Teams are still tripping over well-known misconfigurations.
In addition to educating users about the risks posed by new cloud-based development practices, there is evidence that organizations still struggle to avoid well-known problems.
- Misconfigurations of storage buckets still represent about 15.3% of the violations.
- Hardcoded secrets represented almost 10% of violations. In fact, every single organization tested included a hardcoded secret in at least one container configuration.
- Of the organizations we tested, 10.3% are paying for advanced security capabilities that are never enabled.
- Kubernetes users that try to implement role-based access controls (RBAC) often fail to define roles at the proper granularity, increasing credential reuse and the chance of misuse — 35% of the organizations in our research struggled with this problem.
Misconfigurations in the architectural foundations of cloud native apps should be fixed the fastest but actually take the longest to fix.
The average time to fix infrastructure misconfigurations was about 25 days; misconfigurations in load balancer services required over 149 days — the longest of all misconfigurations analyzed. All user-facing data goes through these resources, so they should be fixed the fastest, not the slowest. Included in those misconfigurations were instances of applications accepting TLS 1.1 connections, which could expose them to the infamous Heartbleed bug. This is a well-known vulnerability which can be easily exploited and should be fixed as quickly as possible.
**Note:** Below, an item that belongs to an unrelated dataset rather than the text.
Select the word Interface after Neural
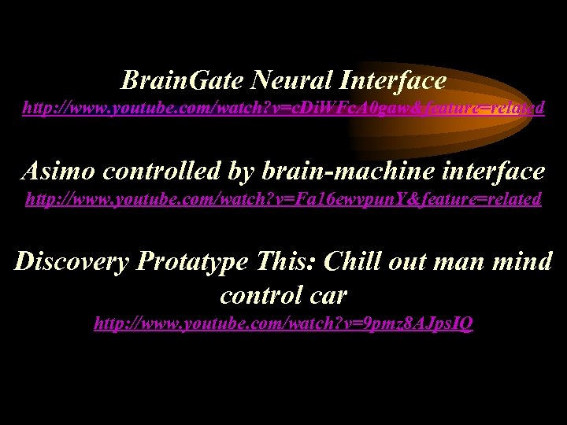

If we distinguish between production and pre-production environments, the average time to fix infrastructure misconfigurations are 21.8 and 31.2 days, respectively. This hints that many organizations prioritize remediation in production. While that may seem reasonable at first glance, pre-production environments can also pose risks if customer data can be used from there, as illustrated by the Imperva breach.
Our prior research revealed that 90% of organizations allow configuration changes to occur in runtime, which causes cloud risk posture to drift from established secure baselines. Without proper management and security protocols in place, this can come at a cost.
On average, it takes 7.7 days for organizations to reconcile configuration changes in runtime with the IaC baseline, creating windows of opportunity for attackers. In general, our research found that the longest time to fix drifts was 21 days, and that class of drifts included resources associated with software-defined networking, messaging, and Function as a Service (FaaS). Foundational networking components are common to both classes.
Configuration drift was a factor in the Twilio breach; while the AWS S3 bucket was configured correctly when it was added to their environment in 2015, the configuration was changed 5 months later to fix a problem and not properly reset once the issue was fixed. This drift went undetected and unaddressed until it was exploited nearly 5 years after the misconfiguration was created. This highlights the fact that drift can be incredibly dangerous, as it creates a window of opportunity for exploitation, which was taken advantage of in this example. The good news is that once Twilio was alerted to the malicious modification, they were able to replace the TaskRouter JS SDK file in about an hour.